So far, I know the matrices $$S=\left( \begin{matrix} 0&-1\\ 1&0 \end{matrix} \right), \quad T=\left( \begin{matrix} 1&1\\ 0&1 \end{matrix} \right) $$ generate SL$(2,\mathbb{Z})$. $S^2=(ST)^3=-I$.
I also know the matrices $$X=\left( \begin{matrix} 1&1\\ 1&2 \end{matrix} \right), \quad Y=\left( \begin{matrix} 2&1\\ 1&1 \end{matrix} \right) $$ with their inverses $X^{-1},Y^{-1}$ generate SL$(2,\mathbb{Z})'$, the commutator subgroup.
I'm interested in what the quotient $SL(2,\mathbb{Z})/SL(2,\mathbb{Z})'$ is.
In general, how would I go about computing the quotient of two matrix groups? I'm trying to use GAP but I'm having a lot of trouble!

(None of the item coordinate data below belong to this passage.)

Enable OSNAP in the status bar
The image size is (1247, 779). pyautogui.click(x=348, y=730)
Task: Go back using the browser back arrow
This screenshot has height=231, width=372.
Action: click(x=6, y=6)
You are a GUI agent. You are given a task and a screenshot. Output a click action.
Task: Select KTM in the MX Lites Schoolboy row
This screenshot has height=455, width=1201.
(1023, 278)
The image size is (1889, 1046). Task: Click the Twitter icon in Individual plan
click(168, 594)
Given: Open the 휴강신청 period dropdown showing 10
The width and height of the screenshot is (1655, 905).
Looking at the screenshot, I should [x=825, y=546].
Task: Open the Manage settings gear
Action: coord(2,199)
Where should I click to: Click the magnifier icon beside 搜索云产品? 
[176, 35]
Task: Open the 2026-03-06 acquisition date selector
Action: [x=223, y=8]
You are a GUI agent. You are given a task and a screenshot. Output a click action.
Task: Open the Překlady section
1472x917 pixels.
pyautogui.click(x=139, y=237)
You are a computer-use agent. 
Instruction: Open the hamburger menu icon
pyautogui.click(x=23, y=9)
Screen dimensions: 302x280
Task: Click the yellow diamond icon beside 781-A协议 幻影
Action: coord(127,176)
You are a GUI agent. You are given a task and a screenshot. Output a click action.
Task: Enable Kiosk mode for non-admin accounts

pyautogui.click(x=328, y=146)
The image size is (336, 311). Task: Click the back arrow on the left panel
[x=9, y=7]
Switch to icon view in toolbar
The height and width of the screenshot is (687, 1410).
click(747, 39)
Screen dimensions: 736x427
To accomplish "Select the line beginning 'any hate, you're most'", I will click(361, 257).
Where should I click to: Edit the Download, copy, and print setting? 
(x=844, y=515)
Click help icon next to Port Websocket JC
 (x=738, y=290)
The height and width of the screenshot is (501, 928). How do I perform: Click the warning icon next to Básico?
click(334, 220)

You have the presentation $S^2=(ST)^3=-I$. You get the presentation of $G/G'$ by including all relations $ST=TS$ etc. So the presentation becomes $S^4=I$, $S^3T^3=S^2$ and $ST=TS$. This implies $S=T^{-3}$ and $T^{12}=I$. Therefore $G/G'$ is cyclic of order $12$ generated by the image of $T$.